My eye is frightening me. I'm not going to lie.
I've been having a lot of pain in my left eye, which changes based on whether I am looking up or down. Looking down is more comfortable. Looking up and even lying on my back is painful. I still see the jagged dark shape floating around, but less often, I think.
I finally tried to make an appointment with an opthomologist. The one that was recommended to me is not seeing new patients until April. The lady on the phone asked whether I could wait. When I described my symptoms to her, she put me on hold for a long time and then came back and told me that I need to be seen this week, and that I need to find a doctor who can fit me in.
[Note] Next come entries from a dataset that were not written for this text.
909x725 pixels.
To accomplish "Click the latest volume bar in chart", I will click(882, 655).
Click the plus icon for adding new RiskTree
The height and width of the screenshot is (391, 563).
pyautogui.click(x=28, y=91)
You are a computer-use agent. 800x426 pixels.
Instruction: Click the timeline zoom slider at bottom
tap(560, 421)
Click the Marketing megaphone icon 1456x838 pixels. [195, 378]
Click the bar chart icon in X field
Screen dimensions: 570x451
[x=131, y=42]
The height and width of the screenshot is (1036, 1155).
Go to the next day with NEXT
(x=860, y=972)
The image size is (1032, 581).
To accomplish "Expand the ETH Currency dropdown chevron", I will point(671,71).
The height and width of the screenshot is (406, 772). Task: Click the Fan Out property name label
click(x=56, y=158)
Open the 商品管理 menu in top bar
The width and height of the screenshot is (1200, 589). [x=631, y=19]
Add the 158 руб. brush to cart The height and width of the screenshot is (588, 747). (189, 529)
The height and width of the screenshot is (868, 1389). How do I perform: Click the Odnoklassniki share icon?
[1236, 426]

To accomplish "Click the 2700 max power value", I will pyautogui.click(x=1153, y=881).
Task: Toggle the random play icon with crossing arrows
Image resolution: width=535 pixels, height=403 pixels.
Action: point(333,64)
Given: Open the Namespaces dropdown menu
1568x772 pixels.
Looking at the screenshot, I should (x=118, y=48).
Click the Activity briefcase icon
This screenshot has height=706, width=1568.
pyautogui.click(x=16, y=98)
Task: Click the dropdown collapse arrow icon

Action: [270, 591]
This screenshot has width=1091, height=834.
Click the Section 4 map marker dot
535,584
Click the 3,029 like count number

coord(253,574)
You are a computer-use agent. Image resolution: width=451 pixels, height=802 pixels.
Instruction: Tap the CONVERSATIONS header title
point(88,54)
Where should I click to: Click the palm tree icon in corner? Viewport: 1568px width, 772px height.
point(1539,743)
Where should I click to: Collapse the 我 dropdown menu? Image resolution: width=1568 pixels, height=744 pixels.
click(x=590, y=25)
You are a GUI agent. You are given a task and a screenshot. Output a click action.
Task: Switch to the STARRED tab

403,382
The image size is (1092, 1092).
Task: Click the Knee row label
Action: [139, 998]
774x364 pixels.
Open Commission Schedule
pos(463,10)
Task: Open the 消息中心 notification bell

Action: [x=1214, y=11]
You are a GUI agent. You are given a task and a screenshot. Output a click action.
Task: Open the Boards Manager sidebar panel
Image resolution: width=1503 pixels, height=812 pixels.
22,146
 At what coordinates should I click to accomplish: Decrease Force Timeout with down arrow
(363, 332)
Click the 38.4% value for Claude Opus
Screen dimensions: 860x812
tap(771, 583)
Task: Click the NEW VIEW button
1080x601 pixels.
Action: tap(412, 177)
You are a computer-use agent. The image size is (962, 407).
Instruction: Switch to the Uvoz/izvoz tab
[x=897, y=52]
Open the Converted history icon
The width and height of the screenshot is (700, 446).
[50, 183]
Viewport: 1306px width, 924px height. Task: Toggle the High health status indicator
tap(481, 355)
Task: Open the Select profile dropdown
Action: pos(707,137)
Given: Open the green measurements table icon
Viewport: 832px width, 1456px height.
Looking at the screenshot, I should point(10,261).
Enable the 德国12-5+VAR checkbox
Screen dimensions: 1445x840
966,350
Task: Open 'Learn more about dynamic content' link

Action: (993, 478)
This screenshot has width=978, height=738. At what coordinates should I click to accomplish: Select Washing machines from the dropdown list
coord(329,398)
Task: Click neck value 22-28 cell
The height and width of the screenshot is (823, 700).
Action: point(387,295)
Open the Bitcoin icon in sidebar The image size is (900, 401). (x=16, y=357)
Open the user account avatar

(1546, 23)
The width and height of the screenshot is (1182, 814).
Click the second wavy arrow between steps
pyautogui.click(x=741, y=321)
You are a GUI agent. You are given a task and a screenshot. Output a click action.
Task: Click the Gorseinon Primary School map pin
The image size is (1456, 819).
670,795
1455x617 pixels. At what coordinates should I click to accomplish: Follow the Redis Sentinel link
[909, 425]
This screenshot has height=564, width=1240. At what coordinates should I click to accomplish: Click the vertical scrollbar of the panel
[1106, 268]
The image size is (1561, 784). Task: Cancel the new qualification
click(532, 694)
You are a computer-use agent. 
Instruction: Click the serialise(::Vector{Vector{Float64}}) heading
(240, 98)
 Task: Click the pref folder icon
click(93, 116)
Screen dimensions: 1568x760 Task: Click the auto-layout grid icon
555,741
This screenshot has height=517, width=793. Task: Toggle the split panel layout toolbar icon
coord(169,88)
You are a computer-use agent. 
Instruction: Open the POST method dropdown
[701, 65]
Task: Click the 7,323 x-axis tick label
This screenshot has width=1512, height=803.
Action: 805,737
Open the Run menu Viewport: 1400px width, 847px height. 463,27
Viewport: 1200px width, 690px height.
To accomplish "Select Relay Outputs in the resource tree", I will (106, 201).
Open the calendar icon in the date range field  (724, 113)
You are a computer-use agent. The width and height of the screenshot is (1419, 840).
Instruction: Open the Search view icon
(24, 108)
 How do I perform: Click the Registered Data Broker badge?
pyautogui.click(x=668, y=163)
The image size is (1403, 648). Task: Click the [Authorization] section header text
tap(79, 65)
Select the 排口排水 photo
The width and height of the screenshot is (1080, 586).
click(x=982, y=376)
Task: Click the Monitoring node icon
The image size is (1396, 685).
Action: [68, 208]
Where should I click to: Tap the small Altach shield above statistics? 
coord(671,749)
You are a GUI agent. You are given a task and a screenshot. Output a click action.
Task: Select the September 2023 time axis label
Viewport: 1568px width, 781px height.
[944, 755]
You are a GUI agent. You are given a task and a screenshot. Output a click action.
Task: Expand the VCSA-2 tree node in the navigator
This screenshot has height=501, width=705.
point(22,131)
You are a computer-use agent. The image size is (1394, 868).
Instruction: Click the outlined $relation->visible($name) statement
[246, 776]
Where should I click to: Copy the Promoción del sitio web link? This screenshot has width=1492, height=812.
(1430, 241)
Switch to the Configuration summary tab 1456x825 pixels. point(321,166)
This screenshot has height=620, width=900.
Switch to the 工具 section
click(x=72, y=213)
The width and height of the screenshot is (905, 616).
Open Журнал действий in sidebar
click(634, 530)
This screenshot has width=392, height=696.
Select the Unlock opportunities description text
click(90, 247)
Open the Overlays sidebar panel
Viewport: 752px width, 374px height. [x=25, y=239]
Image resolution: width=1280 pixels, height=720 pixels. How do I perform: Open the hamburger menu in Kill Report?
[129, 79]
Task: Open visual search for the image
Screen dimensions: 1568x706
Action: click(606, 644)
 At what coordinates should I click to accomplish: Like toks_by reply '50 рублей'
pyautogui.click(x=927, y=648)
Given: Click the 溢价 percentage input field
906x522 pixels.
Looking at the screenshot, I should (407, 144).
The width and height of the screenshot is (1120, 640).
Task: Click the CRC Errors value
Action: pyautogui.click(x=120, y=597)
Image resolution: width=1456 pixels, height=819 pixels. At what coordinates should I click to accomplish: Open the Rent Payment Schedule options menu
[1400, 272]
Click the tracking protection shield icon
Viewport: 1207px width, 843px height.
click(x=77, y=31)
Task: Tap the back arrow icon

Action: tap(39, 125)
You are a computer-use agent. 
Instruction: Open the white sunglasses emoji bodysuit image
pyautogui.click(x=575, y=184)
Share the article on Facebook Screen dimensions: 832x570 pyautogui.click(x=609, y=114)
I called the doctor she recommended, and they can get me in--tomorrow at 8 a.m. Only. Then the doctor is going on vacation. Tomorrow I have to get Jon on the bus at 7:35, Laura to a Regents exam that runs from 8 to 11:15, and Shannon to S.U. by 10:20. I can get the other kids to help with everything but driving Shannon to S.U. If she had a parking pass, she could drive herself. But she doesn't have a parking pass. The reason she could drive herself is because Shawn is in Florida on business right now and we have his car. DJ is willing to drive her to S.U. but I am not confident in having him drive home all alone, as he has very limited experience driving down there.
So I don't know whether to call and cancel the 8:00 appointment in the morning or try to go. What if they put drops in my eyes that dilate them so I can't drive myself afterwards? What if I get a migraine (a very real possibility)? What if they give me devastating news and Shawn is a thousand miles away?
I don't know what to do. I just don't know what to do. It's times like this when I really wish I lived near family.
It gives the term myopic a whole new meaning, doesn't it?